“They are not civilised, they are barbare,“ a relative of mine said in a conversation some years ago during a family reunion. They were referring to Vietnam’s Cham people, an ethnic minority primarily based around central Vietnam.
Barbare is French for ‘barbarian’.
Little do they know, those were the very same words that France used to depict them less than a century ago.
“Crescam Paulatim” or “little by little we grow” was Saigon’s motto until the outbreak of WWII, imposed by a racist colonial administration headed by Pierre-Paul de la Grandière after Vietnam fell to French control.
The irony is unmistakable. It was discrimination in broad daylight yet barely anyone recognised my relative’s comments as such, and if anything, tacitly or actively partook in it.
These beliefs are undoubtedly the byproduct of a socially conservative upbringing.They were reared in during the heady days of the 1960s when Diem’s ultra-conservative Catholic nationalism led the country. However, these attitudes are not confined merely to Cham communities but at times, to Hoa or Vietnamese-Chinese communities, with one Hoa friend recounting their experience of being bullied for their identity — with tension coming from Vietnam’s fraught relationship with China.
It’s a reminder that casual racism remains rife even in communities that endured the ravages of colonialism. It employs the same classist dynamic that characterises white supremacy, namely, the elevation of a false sense of superiority over others. This sense of superiority masquerades itself as nationalism.
Though it is undeniable that Vietnam endured an extensive history of discrimination, I am also standing on the relics of historic cultures, but not of my own. Travel up north from Saigon and you are greeted by My Son Sanctuary, Nha Trang’s Po Nagar complex, Phan Rang (formerly Panrang) and numerous others. In these cities lie some of the last remaining remnants of Champa. This is not accidental — they were systematically excised from power nearly two hundred years ago — dating back to the first half of the 19th century.
With annexation almost always comes cultural assimilation, or worse, destruction. The same can be said about Vietnam’s experience as a tributary partner of imperial China over several periods within the past millennia. Anya Doan’s article on the Trung Sisters’ rebellion in 1st century Vietnam, for instance, is a glimpse of the sinicisation that continues to be expressed in the Confucian cultural customs deeply embedded in Vietnamese history and culture.
Although some will say that these examples are ancient and obsolete today, they are more contemporary than is acknowledged. Minority cultures are often relegated as just another artefact of history, put to the wayside in museums rather than as a core participant of the national conversation.
To meaningfully pursue anti-racism, then, our communities need to challenge the pervasive classist and racist portrayals of ethnic minorities as opposed to buying into conservative conformity.

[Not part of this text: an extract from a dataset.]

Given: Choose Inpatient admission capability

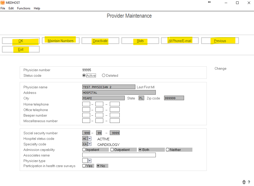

This means throwing polite sensibilities out of the window and ready to challenge these stereotypes, either privately or publicly to the individuals or institutions that perpetuate them.
Although the national discourse back home in our respective cultures is largely detached from identity politics seen in English-speaking spaces, the tools at our disposal are often more confrontational than we give credit to, criticisms that tear at the heart of racism. In the Vietnamese context, racial discrimination is often referred to as ‘Nạn kỳ thị chủng tộc’, roughly translating to ‘the disease of racial discrimination’ in a constant reminder of the gravity of the issue.
This work cannot and should not stop at the individual. It extends to a need to steer away from an insistence on cultural homogeneity. This includes incorporating Cham and Hoa communities in the ‘we’ in our history books rather than as outsiders, it means recognising that, whether diaspora or a minority, community achievements are recognised rather than seen as a foreign curiosity. Until we extract the nail of the insidious discrimination that happen to ethnic minority communities back home, the spectre of toxic nationalism will remain at the back of our collective consciousness.